July 26, 1996

by Steve Baldwin

Welcome to GHOST SITES OF THE WEB: a new feature devoted to the antithesis of everything New, Hot, or Cool on the Net. GHOST SITES' mission is simple: to bring you up-to-date on everything that's not up-to-date in the never-changing world of bit rot.

You might be shocked by what you find in GHOST SITES: grand schemes, big brands, and even a pundit or two, sucked down by the web's deadly entropic eddys. You'll need nerves of steel to navigate this section - hit the "back" button now if you'd prefer a diet of "New & Cool" hype to a dose of "Old & Dead" Reality.

I'm Steve Baldwin, your ghost host: please fasten your seatbelts and prepare to drive very slowly and respectfully through the I-Way's growing graveyard of hopes, dreams, and venture capital.


Valujet

Now that Valujet has officially become a ghost airline, with a real ghost fleet of grounded DC-9's, it's only natural that its web site be cast adrift so that only a few of the webnescienti can find it. My friends at The Netly News have explored the mysterious demise of the Valujet site with exhaustive forensic precision; I'll only add the obvious unfortunate observation that this site might well be joined by a couple of others in the next few months if the skies stay unfriendly.

g g g

Site is Dead, but Well-Preserved


24 Hours In Cyberspace

This peerless example of web-based ego-driven marketing scams -- which everybody (especially the press) took very seriously at the time -- has actually dried up, died, and disappeared, leaving not a trace of the hoopla which narcotized every digital pundit last February. (Hey, what about all the essays that I sent to this site? Are they going to wind up in a royalty-free coffee table book?) Even though 24 Hours in Cyberspace doesn't even have a DNS entry these days, I'd keep an eye on these guys: my worst instincts tell me they'll be back with a new scheme and a new boatload of hapless corporate sponsors.
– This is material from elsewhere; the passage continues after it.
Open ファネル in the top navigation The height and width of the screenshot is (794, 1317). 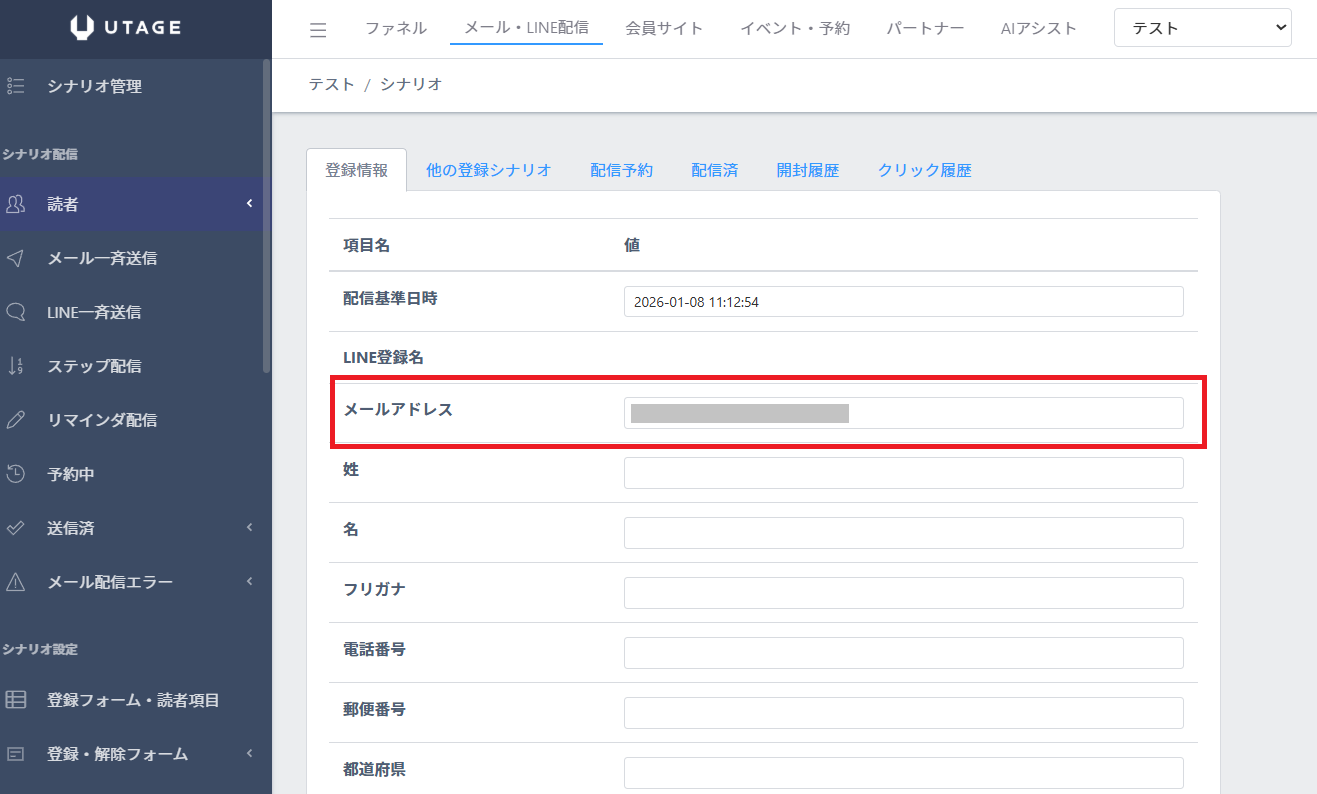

Note: a clever parody site, 24 Seconds in Cyberspace, survives the original. Thank you, Robert Derr, of NeoSoft, for this tip.

g g g g g

Site is Stuffed, Embalmed, and Ready for Internet Museum


OJ Central

Once capable of generating millions of hits a week, Pathfinder's OJ Central is now covered with rust, and about to sink beneath the waves without some fast emergency hull repairs. An unofficial movement to restore the site to its former grandeur under the Netly aegis has utterly failed, leaving Pathfinder's former standard bearer with a terminal case of bit rot and link leprosy. It's sad, really: but not as sad as the thought that OJ Central might still be roping in the rubes.

g g g

Site is Dead, but Well-Preserved


Virtual City

Virtual City Magazine, being the brainchild of the well-tailored former Ziff executive Louis D'Vorkin, really doesn't deserve to have its web counterpart act like a corpse. Unfortunately, the Virtual City site is the palest of the pale among magazines purporting to cover the Internet. Is the web finished as a publishing medium, or is this part of a grand experiment by Newsweek, Virtual City's parent company? I'd place my bet on the theory that Virtual City has a year-end feature in the works, its topic being the fact that web users are so overcome by information overload that they now suffer from total amnesia: forgetting first the fact that this site appears to have been updated exactly once since its 1995 launch.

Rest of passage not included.